▶ **Task instructions**:
Set down each entry from the block beneath, exactly as written.

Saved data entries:

■ ■ ■ ■ ■

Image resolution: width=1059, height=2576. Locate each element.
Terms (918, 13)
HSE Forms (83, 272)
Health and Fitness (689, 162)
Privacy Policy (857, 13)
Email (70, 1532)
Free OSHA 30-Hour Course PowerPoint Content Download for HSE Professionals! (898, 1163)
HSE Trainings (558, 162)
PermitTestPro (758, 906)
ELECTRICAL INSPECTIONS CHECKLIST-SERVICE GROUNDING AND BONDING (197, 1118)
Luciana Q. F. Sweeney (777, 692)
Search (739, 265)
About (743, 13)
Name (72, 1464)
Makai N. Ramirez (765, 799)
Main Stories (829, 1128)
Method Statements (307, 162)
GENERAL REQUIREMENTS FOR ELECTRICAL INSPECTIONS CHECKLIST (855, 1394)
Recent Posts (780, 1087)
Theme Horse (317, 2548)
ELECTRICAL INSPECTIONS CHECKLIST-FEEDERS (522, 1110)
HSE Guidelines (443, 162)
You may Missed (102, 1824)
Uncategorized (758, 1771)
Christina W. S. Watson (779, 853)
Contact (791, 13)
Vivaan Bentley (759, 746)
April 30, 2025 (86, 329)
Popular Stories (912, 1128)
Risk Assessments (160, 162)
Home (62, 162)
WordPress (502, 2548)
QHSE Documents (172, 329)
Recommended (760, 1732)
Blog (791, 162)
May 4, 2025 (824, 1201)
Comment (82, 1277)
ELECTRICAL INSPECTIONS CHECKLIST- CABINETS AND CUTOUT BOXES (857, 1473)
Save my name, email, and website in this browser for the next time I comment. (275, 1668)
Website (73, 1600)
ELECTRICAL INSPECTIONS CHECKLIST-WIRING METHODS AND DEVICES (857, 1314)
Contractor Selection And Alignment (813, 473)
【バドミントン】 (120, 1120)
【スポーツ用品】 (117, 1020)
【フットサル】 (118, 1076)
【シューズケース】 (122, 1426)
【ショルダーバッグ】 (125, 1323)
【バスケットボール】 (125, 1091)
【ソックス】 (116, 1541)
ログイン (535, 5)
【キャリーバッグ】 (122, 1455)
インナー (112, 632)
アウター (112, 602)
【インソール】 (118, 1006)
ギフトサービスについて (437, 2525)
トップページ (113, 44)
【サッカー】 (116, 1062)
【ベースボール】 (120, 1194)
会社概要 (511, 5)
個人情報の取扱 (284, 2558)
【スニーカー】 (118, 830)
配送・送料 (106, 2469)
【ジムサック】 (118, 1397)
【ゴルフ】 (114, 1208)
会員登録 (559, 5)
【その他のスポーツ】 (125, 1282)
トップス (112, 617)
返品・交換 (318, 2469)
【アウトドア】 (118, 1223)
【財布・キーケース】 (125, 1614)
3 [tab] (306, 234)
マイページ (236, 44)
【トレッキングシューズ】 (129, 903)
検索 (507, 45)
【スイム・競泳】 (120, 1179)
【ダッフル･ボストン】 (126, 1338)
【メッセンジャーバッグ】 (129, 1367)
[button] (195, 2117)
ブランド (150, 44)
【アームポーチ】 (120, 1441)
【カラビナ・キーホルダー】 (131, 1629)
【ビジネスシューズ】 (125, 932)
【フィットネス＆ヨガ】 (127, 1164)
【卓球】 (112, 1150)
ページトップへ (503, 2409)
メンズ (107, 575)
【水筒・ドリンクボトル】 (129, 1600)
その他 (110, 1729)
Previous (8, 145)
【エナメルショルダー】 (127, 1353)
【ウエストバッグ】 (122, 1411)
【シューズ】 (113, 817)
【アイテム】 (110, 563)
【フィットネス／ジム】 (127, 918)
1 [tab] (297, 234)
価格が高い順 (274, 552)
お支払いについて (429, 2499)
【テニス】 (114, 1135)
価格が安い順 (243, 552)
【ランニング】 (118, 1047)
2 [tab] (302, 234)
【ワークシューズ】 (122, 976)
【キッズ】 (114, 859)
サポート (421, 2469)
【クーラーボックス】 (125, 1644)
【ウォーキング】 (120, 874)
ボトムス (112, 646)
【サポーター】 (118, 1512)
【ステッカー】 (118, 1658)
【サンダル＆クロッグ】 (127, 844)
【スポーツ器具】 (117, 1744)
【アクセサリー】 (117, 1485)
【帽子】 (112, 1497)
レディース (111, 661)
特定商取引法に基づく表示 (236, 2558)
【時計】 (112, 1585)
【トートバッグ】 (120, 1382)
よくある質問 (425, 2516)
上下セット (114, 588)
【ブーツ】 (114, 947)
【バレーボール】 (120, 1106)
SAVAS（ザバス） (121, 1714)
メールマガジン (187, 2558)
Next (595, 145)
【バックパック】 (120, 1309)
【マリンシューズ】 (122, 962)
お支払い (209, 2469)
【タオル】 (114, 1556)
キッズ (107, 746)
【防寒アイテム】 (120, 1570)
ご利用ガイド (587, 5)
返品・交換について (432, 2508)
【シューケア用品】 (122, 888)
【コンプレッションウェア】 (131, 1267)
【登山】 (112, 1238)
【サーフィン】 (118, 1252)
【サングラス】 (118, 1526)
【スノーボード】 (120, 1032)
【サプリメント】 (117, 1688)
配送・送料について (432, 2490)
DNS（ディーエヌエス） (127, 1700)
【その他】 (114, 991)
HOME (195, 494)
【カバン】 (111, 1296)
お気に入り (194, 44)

■ ■ ■ ■ ■

▶ **Result below**:
Image resolution: width=1059, height=2576. Locate each element.
Terms (918, 13)
HSE Forms (83, 272)
Health and Fitness (689, 162)
Privacy Policy (857, 13)
Email (70, 1532)
Free OSHA 30-Hour Course PowerPoint Content Download for HSE Professionals! (898, 1163)
HSE Trainings (558, 162)
PermitTestPro (758, 906)
ELECTRICAL INSPECTIONS CHECKLIST-SERVICE GROUNDING AND BONDING (197, 1118)
Luciana Q. F. Sweeney (777, 692)
Search (739, 265)
About (743, 13)
Name (72, 1464)
Makai N. Ramirez (765, 799)
Main Stories (829, 1128)
Method Statements (307, 162)
GENERAL REQUIREMENTS FOR ELECTRICAL INSPECTIONS CHECKLIST (855, 1394)
Recent Posts (780, 1087)
Theme Horse (317, 2548)
ELECTRICAL INSPECTIONS CHECKLIST-FEEDERS (522, 1110)
HSE Guidelines (443, 162)
You may Missed (102, 1824)
Uncategorized (758, 1771)
Christina W. S. Watson (779, 853)
Contact (791, 13)
Vivaan Bentley (759, 746)
April 30, 2025 (86, 329)
Popular Stories (912, 1128)
Risk Assessments (160, 162)
Home (62, 162)
WordPress (502, 2548)
QHSE Documents (172, 329)
Recommended (760, 1732)
Blog (791, 162)
May 4, 2025 (824, 1201)
Comment (82, 1277)
ELECTRICAL INSPECTIONS CHECKLIST- CABINETS AND CUTOUT BOXES (857, 1473)
Save my name, email, and website in this browser for the next time I comment. (275, 1668)
Website (73, 1600)
ELECTRICAL INSPECTIONS CHECKLIST-WIRING METHODS AND DEVICES (857, 1314)
Contractor Selection And Alignment (813, 473)
【バドミントン】 (120, 1120)
【スポーツ用品】 (117, 1020)
【フットサル】 (118, 1076)
【シューズケース】 (122, 1426)
【ショルダーバッグ】 (125, 1323)
【バスケットボール】 (125, 1091)
【ソックス】 (116, 1541)
ログイン (535, 5)
【キャリーバッグ】 (122, 1455)
インナー (112, 632)
アウター (112, 602)
【インソール】 (118, 1006)
ギフトサービスについて (437, 2525)
トップページ (113, 44)
【サッカー】 (116, 1062)
【ベースボール】 (120, 1194)
会社概要 (511, 5)
個人情報の取扱 (284, 2558)
【スニーカー】 (118, 830)
配送・送料 (106, 2469)
【ジムサック】 (118, 1397)
【ゴルフ】 (114, 1208)
会員登録 (559, 5)
【その他のスポーツ】 (125, 1282)
トップス (112, 617)
返品・交換 (318, 2469)
【アウトドア】 (118, 1223)
【財布・キーケース】 (125, 1614)
3 [tab] (306, 234)
マイページ (236, 44)
【トレッキングシューズ】 (129, 903)
検索 (507, 45)
【スイム・競泳】 (120, 1179)
【ダッフル･ボストン】 (126, 1338)
【メッセンジャーバッグ】 (129, 1367)
[button] (195, 2117)
ブランド (150, 44)
【アームポーチ】 (120, 1441)
【カラビナ・キーホルダー】 (131, 1629)
【ビジネスシューズ】 (125, 932)
【フィットネス＆ヨガ】 (127, 1164)
【卓球】 (112, 1150)
ページトップへ (503, 2409)
メンズ (107, 575)
【水筒・ドリンクボトル】 (129, 1600)
その他 (110, 1729)
Previous (8, 145)
【エナメルショルダー】 (127, 1353)
【ウエストバッグ】 (122, 1411)
【シューズ】 (113, 817)
【アイテム】 (110, 563)
【フィットネス／ジム】 (127, 918)
1 [tab] (297, 234)
価格が高い順 (274, 552)
お支払いについて (429, 2499)
【テニス】 (114, 1135)
価格が安い順 (243, 552)
【ランニング】 (118, 1047)
2 [tab] (302, 234)
【ワークシューズ】 (122, 976)
【キッズ】 (114, 859)
サポート (421, 2469)
【クーラーボックス】 (125, 1644)
【ウォーキング】 (120, 874)
ボトムス (112, 646)
【サポーター】 (118, 1512)
【ステッカー】 (118, 1658)
【サンダル＆クロッグ】 (127, 844)
【スポーツ器具】 (117, 1744)
【アクセサリー】 (117, 1485)
【帽子】 (112, 1497)
レディース (111, 661)
特定商取引法に基づく表示 (236, 2558)
【時計】 (112, 1585)
【トートバッグ】 (120, 1382)
よくある質問 (425, 2516)
上下セット (114, 588)
【ブーツ】 (114, 947)
【バレーボール】 (120, 1106)
SAVAS（ザバス） (121, 1714)
メールマガジン (187, 2558)
Next (595, 145)
【バックパック】 (120, 1309)
【マリンシューズ】 (122, 962)
お支払い (209, 2469)
【タオル】 (114, 1556)
キッズ (107, 746)
【防寒アイテム】 (120, 1570)
ご利用ガイド (587, 5)
返品・交換について (432, 2508)
【シューケア用品】 (122, 888)
【コンプレッションウェア】 (131, 1267)
【登山】 (112, 1238)
【サーフィン】 (118, 1252)
【サングラス】 (118, 1526)
【スノーボード】 (120, 1032)
【サプリメント】 (117, 1688)
配送・送料について (432, 2490)
DNS（ディーエヌエス） (127, 1700)
【その他】 (114, 991)
HOME (195, 494)
【カバン】 (111, 1296)
お気に入り (194, 44)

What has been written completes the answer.